Reproduce the records word for word, from the line that contains "Open NSX Cross-vCenter" through the line that contains "click(x=550, y=89)", with both lines included.
══════
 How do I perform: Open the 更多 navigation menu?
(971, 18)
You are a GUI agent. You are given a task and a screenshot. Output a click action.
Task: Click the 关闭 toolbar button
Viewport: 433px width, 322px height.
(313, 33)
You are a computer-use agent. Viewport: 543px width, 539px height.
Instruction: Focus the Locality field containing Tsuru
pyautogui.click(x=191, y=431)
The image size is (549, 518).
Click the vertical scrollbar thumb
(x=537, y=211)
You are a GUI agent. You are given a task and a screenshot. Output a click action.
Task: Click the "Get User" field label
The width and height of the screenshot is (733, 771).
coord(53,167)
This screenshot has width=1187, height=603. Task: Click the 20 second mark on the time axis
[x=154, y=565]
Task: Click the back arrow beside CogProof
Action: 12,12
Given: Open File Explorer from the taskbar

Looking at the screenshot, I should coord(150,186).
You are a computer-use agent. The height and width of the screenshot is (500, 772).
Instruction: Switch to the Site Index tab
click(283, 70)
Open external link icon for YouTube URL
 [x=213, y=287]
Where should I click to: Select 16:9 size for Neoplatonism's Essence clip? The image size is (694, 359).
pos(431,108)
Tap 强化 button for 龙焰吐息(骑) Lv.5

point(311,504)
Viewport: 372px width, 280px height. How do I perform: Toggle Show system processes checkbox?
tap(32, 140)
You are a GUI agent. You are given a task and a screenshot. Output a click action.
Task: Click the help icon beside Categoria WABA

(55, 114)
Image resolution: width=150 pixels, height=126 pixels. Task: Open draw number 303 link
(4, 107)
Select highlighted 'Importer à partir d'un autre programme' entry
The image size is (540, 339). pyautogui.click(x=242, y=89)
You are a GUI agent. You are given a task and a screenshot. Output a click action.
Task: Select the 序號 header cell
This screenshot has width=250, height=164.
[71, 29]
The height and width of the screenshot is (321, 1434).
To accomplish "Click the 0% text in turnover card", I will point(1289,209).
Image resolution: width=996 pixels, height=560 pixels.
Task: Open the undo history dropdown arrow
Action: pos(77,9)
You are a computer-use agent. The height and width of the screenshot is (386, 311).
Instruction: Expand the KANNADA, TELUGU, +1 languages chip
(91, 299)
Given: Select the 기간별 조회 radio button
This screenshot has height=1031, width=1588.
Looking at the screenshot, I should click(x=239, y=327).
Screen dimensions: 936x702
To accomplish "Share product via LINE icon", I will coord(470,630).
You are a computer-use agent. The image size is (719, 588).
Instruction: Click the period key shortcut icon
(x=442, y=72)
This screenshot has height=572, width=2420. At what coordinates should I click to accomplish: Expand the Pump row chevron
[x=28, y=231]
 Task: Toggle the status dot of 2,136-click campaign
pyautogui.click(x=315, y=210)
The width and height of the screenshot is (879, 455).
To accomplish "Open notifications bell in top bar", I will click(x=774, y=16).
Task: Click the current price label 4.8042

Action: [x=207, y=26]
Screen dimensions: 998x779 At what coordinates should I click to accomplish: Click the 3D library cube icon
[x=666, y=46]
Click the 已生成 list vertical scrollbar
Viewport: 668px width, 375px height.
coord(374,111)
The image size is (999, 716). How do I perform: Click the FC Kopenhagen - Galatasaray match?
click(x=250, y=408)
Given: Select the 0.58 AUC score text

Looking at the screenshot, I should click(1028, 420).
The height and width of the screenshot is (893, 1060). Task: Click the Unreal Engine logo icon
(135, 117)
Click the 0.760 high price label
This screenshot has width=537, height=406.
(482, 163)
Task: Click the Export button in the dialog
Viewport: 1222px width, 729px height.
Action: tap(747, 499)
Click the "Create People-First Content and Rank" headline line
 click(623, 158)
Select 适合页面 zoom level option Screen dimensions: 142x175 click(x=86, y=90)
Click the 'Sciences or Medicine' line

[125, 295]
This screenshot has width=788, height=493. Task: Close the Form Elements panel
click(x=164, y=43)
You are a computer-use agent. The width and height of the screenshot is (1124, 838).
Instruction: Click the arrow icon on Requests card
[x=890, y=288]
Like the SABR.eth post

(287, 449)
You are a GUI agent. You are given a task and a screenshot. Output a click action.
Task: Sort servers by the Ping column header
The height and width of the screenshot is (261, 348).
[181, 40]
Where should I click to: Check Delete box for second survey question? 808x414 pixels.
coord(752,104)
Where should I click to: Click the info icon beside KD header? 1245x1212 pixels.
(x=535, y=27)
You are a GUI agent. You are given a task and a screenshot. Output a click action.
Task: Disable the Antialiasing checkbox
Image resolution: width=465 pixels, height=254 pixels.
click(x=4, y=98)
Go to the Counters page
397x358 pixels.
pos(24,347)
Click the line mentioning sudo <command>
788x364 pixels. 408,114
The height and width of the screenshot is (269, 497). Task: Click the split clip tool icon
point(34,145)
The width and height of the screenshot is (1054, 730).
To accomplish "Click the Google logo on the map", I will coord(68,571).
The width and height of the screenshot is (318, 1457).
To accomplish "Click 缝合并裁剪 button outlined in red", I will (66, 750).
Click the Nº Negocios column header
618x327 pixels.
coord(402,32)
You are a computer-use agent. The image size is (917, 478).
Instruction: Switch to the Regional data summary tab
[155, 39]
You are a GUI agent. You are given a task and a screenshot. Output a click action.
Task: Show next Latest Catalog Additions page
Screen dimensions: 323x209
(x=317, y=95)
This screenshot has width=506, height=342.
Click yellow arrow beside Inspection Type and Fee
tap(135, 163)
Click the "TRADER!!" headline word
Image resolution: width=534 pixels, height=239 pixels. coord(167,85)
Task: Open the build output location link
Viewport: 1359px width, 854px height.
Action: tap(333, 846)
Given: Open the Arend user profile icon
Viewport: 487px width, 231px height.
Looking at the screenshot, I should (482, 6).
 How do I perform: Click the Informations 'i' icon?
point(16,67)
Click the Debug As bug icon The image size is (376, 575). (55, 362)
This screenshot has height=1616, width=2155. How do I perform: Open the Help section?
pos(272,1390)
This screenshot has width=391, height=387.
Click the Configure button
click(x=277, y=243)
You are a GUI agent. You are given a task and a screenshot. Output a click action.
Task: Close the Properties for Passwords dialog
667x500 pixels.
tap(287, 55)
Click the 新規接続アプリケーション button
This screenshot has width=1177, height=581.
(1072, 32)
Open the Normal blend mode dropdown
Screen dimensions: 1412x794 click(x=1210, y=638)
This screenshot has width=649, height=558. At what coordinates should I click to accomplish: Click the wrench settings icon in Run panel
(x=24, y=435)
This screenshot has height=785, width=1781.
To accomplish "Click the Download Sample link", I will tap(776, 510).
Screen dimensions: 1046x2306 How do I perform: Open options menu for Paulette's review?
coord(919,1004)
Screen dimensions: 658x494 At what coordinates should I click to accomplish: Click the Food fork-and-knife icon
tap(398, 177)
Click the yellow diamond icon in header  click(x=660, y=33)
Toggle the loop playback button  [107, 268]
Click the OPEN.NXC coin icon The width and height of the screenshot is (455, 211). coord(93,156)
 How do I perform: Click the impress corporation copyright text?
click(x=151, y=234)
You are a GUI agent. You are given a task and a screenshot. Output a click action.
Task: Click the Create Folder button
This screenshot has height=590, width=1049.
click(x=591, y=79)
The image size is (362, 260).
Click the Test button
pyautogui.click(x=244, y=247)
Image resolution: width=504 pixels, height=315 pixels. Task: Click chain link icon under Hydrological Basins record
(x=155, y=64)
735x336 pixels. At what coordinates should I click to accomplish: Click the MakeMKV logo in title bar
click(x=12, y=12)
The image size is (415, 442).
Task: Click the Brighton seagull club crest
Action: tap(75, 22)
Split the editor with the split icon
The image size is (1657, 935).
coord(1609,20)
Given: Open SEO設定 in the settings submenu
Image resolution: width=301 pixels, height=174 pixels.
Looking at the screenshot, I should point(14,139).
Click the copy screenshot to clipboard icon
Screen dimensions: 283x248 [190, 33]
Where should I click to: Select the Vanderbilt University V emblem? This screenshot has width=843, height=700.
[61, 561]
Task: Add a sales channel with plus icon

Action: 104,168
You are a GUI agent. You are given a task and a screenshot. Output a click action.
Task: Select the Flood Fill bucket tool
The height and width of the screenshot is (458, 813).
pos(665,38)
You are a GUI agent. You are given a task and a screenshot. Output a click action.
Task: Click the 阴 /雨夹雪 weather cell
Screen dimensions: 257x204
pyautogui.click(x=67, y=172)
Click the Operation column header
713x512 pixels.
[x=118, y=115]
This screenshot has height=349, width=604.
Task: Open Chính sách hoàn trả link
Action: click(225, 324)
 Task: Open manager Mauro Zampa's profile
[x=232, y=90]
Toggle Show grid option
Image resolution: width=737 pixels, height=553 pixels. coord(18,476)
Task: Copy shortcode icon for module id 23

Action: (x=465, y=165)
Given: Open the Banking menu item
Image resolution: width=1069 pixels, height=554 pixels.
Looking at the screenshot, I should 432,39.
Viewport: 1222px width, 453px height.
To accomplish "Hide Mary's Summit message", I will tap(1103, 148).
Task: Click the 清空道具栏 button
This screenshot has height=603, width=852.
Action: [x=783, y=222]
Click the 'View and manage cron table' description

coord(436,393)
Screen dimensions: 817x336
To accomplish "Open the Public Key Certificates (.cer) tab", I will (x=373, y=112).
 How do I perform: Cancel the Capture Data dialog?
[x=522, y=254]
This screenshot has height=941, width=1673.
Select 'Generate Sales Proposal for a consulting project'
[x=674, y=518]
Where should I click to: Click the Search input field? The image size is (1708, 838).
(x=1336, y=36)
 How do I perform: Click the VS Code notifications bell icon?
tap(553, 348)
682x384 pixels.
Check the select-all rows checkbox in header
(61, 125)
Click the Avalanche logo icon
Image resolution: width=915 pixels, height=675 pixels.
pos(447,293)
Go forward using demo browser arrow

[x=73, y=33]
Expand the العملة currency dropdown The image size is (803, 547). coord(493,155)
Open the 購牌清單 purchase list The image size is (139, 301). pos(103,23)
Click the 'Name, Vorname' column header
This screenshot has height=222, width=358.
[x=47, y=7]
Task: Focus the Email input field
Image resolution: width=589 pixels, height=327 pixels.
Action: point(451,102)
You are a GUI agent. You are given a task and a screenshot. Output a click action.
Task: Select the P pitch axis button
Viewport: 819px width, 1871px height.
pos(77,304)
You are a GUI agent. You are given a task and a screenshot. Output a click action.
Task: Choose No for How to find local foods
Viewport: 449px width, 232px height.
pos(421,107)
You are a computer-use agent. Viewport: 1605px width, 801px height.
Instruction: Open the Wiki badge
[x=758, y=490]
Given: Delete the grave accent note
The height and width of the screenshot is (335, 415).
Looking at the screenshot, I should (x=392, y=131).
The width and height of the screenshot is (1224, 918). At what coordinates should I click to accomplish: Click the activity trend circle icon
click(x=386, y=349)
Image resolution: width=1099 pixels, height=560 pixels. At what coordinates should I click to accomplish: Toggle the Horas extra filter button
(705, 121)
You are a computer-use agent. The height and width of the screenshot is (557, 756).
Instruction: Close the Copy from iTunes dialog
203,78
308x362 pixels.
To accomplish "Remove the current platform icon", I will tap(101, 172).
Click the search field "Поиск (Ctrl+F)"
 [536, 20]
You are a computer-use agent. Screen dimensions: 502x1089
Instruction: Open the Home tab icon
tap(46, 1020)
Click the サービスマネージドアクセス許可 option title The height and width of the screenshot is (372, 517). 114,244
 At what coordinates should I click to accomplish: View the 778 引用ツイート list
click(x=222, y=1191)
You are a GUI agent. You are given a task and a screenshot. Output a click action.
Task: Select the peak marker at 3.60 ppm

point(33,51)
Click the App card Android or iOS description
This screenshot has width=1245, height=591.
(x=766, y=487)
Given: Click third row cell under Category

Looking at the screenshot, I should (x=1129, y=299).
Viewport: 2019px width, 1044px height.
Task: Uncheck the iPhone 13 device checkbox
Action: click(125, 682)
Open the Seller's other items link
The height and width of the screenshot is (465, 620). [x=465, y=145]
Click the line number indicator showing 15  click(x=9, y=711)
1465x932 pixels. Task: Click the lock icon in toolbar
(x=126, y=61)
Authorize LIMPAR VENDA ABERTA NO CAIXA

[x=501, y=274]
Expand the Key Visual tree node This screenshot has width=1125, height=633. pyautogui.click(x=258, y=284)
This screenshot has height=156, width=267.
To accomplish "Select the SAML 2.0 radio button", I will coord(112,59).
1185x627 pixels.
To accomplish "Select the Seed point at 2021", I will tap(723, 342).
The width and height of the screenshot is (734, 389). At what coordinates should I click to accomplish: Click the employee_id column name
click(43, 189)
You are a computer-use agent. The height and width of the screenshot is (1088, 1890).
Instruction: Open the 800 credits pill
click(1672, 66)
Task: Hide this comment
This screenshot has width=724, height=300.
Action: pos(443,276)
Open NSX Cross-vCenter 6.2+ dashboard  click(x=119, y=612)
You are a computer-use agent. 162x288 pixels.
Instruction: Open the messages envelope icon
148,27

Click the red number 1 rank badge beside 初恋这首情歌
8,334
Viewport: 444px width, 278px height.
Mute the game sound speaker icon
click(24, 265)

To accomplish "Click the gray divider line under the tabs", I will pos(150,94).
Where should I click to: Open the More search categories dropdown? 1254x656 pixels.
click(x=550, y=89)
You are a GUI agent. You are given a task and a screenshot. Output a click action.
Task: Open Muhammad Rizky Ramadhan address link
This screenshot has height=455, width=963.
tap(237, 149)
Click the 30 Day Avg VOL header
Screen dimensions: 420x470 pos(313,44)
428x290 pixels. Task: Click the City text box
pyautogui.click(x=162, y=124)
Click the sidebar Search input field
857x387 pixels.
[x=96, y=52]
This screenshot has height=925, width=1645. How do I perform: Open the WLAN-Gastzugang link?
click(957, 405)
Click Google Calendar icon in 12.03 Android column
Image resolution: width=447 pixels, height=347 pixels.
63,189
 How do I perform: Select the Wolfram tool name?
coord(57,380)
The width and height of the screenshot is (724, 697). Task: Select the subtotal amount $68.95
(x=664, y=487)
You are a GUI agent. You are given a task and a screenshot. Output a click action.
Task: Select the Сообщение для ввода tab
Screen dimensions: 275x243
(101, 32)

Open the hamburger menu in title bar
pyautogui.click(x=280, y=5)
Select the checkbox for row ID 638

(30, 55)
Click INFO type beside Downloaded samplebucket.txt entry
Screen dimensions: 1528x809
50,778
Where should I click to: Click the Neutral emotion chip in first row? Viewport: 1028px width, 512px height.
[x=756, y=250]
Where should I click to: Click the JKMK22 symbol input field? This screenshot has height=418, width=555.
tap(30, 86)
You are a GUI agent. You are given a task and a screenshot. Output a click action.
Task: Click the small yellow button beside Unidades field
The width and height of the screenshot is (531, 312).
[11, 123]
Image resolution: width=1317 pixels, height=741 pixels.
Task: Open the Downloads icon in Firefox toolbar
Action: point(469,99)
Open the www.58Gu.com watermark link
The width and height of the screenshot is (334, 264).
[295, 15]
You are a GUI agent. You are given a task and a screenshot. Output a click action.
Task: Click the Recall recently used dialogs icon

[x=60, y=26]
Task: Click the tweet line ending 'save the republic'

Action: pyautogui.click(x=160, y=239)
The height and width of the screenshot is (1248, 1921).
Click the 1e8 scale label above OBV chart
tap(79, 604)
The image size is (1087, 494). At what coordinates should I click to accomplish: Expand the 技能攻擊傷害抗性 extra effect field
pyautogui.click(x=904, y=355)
══════
● THE ANSWER:
Open NSX Cross-vCenter 6.2+ dashboard  click(x=119, y=612)
You are a computer-use agent. 162x288 pixels.
Instruction: Open the messages envelope icon
148,27

Click the red number 1 rank badge beside 初恋这首情歌
8,334
Viewport: 444px width, 278px height.
Mute the game sound speaker icon
click(24, 265)

To accomplish "Click the gray divider line under the tabs", I will pos(150,94).
Where should I click to: Open the More search categories dropdown? 1254x656 pixels.
click(x=550, y=89)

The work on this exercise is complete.